For dumping a file's contents to the client, it's best to use readfile()
- it will properly slurp up file chunks and spit them out at the client without exceeding available memory. Just remember to turn off output buffering before you do so, otherwise you're essentially just doing file_get_contents()
again
So, you end up with this:
$tar = 'somefile.tar';
$tar_path = '/the/full/path/to/where/the/file/is' . $tar;
$size = filesize($tar_path);
header("Content-Type: application/x-tar");
header("Content-Disposition: attachment; filename=\"$tar\");
header("Content-Length: $size");
header("Content-Transfer-Encoding: binary");
readfile($tar_path);
If your tar file is actually gzipped, then use "application/x-gtar" instead.
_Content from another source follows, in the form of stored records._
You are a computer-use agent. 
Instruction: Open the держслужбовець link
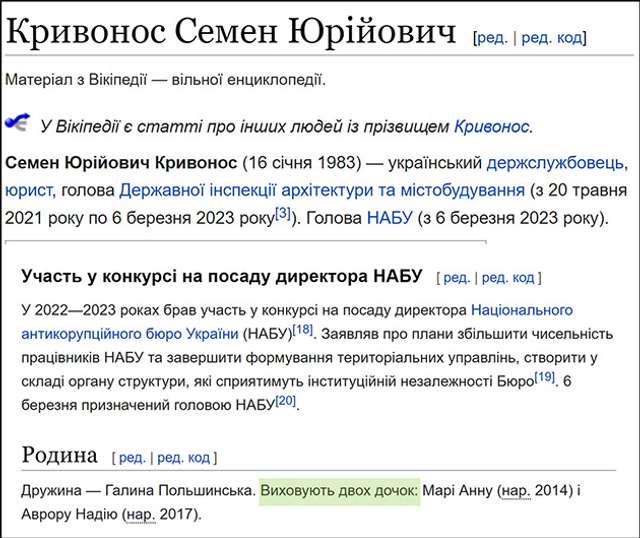[555, 163]
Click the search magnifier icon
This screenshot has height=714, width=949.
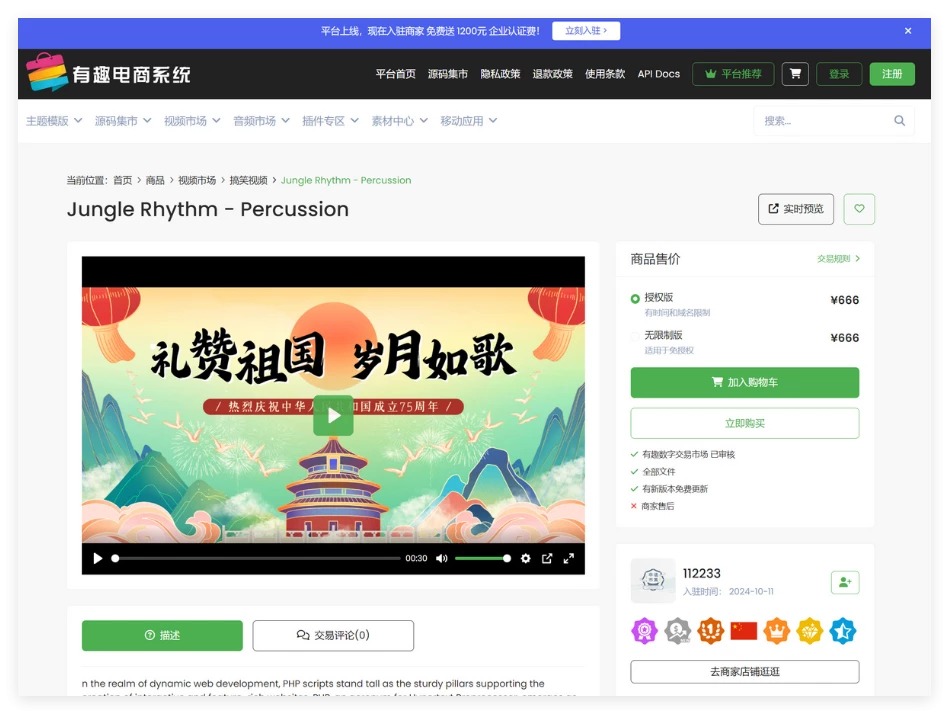point(899,121)
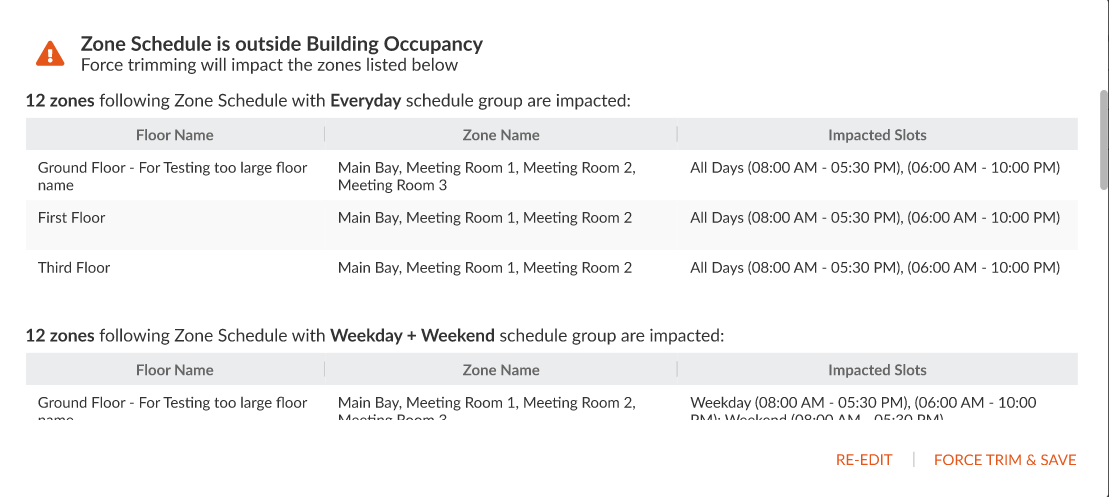The width and height of the screenshot is (1109, 497).
Task: Click the Weekday + Weekend schedule group heading
Action: (x=375, y=336)
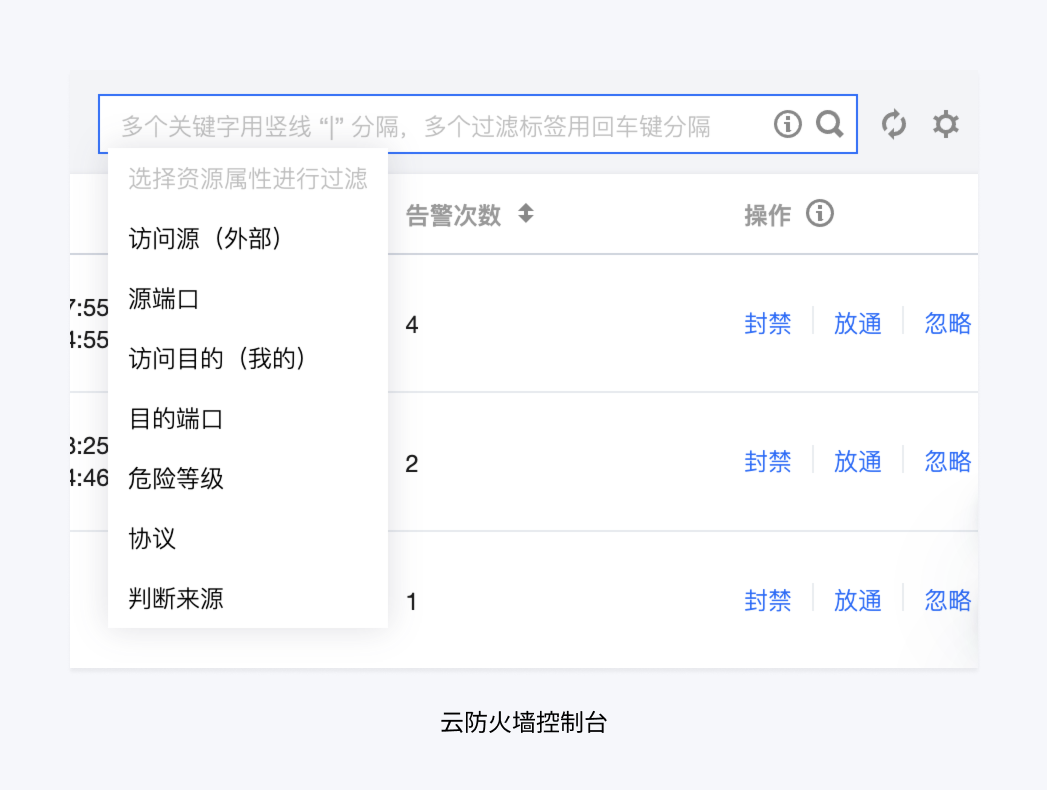This screenshot has height=790, width=1047.
Task: Click 放通 for the 4-alert row
Action: click(858, 323)
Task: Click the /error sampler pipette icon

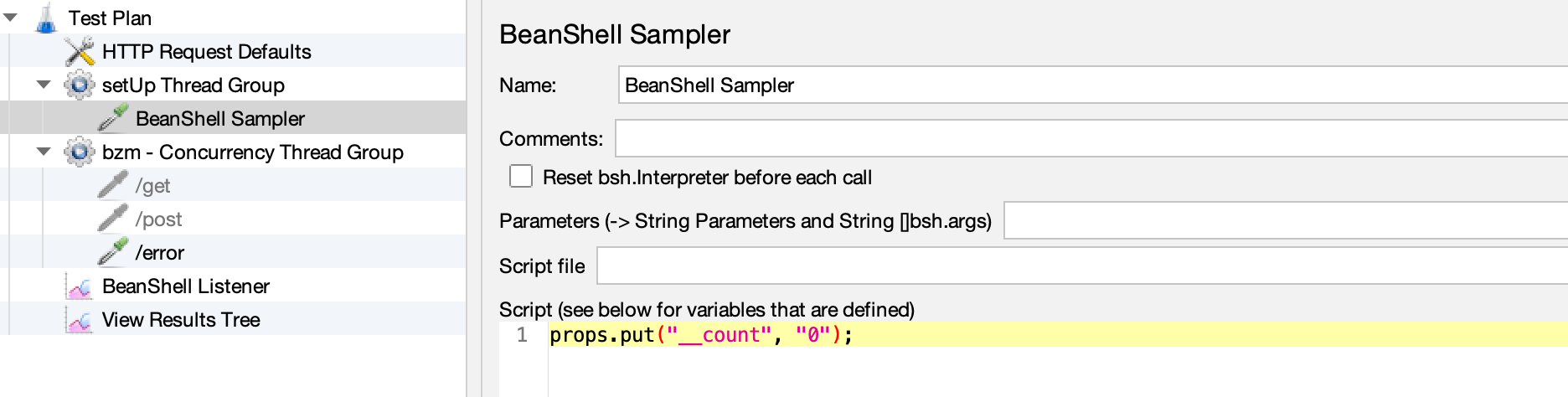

If the file still comes out corrupted after download, do some checking on the client side:
- Is the downloaded file 0 bytes, but the download process seemed to take much longer than it would take for 0 bytes to transfer, then it's something client-side preventing the download. Virus scanner? Trojan?
- Is the downloaded file partially present, but smaller than the original? Something killed the transfer prematurely. Overeager firewall? Download manager having a bad day? Output buffering active on the server and the last buffer bucket not being flushed properly?
- Is the downloaded file the same size as the original? Do an md5/sha1/crc checksum on both copies. If those are the same, then something's wrong with the app opening the file, not the file itself
- Is the downloaded file bigger than the original? Open the file in notepad (or something better like notepad++ which doesn't take years to open big fils) and see if any PHP warnings messages, or some invisible whitespace you can't see in your script got inserted into the download at the start or end of the file.